Jorge Burmicky, Ph.D. is an Assistant Professor in the Department of Educational Leadership and Policy Studies at Howard University. His research examines the leadership pipeline in higher education with an emphasis on racially minoritized leaders at Minority-Serving Institutions (MSI’s), community colleges, and regional universities. His work also explores policies and practices that support the educational outcomes of men of color, specifically the impact of men of color programs and initiatives on student success.
Lazaro Camacho, Ph.D. is a Faculty of Practice in the College Student Personnel program at the University of Rhode Island. His research centers on access and equity through a multidisciplinary and interdisciplinary approach to student success. By using qualitative methodologies, Dr. Camacho critically explores issues of social justice, oppression, and privilege. His published scholarship includes the intersection of masculinity and the undergraduate experiences of Latino men, the performance of leadership amongst undergraduate Latino men, formal leadership development credential pathways for community college students, the relationship between network mentorship as a tool to support retention and completion among Black and Latino undergraduate men, and community college-based workforce development.
Hermen Díaz III, Ph.D. is an assistant professor in the Higher Education Administration Department at SUNY-Buffalo State College. His scholarly interest center on the experiences of students of color at institutions of higher education. Dr. Díaz’s research specifically focuses on the transactional relationship between the campus environment and Latinx/o men as it relates to equity, belonging, and liberation. With over a decade of experience as a scholar-practitioner in higher education administration, he focuses on creating a collaborative and co-constructed learning environment that empowers aspiring/current student affairs practitioners.
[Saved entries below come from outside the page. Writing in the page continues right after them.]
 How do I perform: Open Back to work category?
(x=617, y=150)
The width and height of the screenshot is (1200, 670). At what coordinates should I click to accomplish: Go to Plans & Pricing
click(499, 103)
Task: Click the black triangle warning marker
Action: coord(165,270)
Crystal Garcia, Ph.D. is an Assistant Professor in Educational Administration at the University of Nebraska-Lincoln. Dr. Garcia’s research critically examines the experiences of minoritized college students in relation to their campus environments. Her current research project includes a critical analysis of anti-racist practice in sorority and fraternity life, an examination of the experiences of Queer People of Color in culturally-based fraternities and sororities, and an exploration of ways student affairs professionals articulate and enacts commitments to diversity, equity, and inclusion.
Soua Xiong, Ph.D. is an Assistant Professor in the Department of Counselor Education and Rehabilitation and Coordinator of the Student Affairs and College Counseling program at California State University, Fresno. He has over 17 years of higher education experience as a student affairs practitioner, research, and faculty member. Dr. Xiong’s research focuses primarily on topics related to college student access. To date, his research has focused on Southeast Asian Americans, male students of color, and support services for underrepresented students. Dr. Xiong is currently using qualitative research methods to explore the factors that allowed Hmong students to access, thrive, and succeed in higher education.